• **Aim of the exercise**
Copy every line of the data in which the word "sidebar" occurs.

══ Data excerpts ══

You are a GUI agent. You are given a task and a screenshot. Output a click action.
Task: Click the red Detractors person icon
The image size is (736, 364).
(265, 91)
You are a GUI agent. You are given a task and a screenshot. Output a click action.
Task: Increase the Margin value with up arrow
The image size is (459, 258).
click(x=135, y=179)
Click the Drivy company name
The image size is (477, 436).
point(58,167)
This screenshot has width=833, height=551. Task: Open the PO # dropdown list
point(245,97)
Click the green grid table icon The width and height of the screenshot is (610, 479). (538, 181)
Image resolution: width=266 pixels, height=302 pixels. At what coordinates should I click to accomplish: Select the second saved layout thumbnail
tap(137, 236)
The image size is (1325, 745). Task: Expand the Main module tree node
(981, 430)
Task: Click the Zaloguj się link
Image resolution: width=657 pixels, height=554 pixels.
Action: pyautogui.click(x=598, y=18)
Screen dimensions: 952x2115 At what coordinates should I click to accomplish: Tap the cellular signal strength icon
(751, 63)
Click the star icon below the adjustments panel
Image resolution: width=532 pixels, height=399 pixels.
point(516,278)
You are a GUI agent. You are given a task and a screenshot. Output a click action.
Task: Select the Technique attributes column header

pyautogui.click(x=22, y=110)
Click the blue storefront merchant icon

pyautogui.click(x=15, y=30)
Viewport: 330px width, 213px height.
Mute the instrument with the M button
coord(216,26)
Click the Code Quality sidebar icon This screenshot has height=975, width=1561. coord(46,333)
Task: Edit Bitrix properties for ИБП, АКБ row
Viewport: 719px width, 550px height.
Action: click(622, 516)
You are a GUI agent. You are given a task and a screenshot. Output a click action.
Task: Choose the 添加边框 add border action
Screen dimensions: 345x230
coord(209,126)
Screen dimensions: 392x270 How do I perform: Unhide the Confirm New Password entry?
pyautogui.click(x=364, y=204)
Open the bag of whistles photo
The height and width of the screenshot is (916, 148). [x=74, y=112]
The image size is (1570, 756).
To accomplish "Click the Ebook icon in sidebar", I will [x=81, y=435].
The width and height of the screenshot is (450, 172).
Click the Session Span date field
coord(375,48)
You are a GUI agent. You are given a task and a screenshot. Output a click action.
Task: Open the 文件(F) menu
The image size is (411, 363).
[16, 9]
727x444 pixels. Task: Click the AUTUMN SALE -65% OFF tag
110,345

═══

• **Output below**
Click the Code Quality sidebar icon This screenshot has height=975, width=1561. coord(46,333)
To accomplish "Click the Ebook icon in sidebar", I will [x=81, y=435].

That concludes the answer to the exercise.